● DATA UNDER STUDY:
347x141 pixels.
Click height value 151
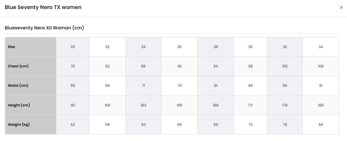click(73, 105)
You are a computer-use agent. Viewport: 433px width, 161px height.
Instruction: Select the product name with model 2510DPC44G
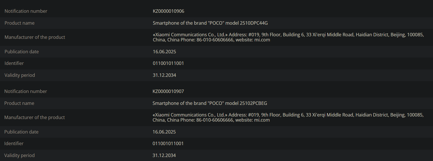[210, 23]
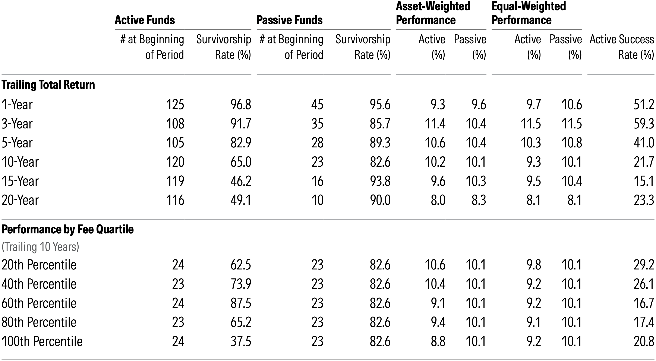This screenshot has width=656, height=361.
Task: Click the Passive Funds column group header
Action: pos(290,20)
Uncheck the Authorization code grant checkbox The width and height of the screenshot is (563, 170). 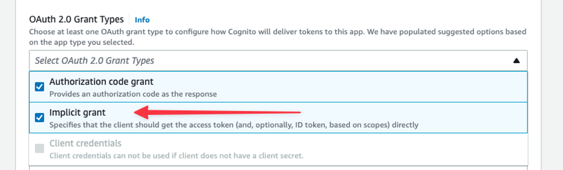(x=39, y=87)
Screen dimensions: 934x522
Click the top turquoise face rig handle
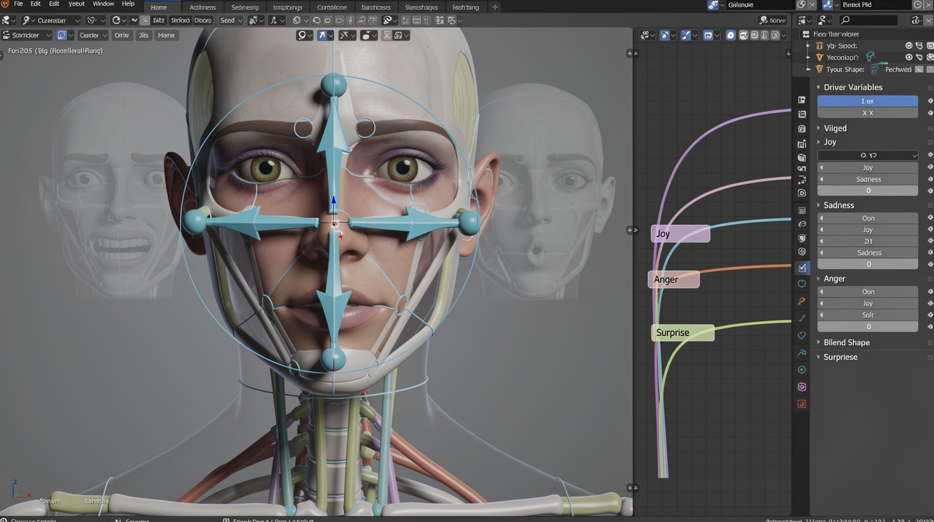[x=334, y=85]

● REQUIREMENT: A word-for-word copy of the lines from the one with "Screen dimensions: 934x522" through the last line of the data above is required, with both end lines included and no pictures.

● SOLUTION TO THIS EXERCISE:
Screen dimensions: 934x522
Click the top turquoise face rig handle
[x=334, y=85]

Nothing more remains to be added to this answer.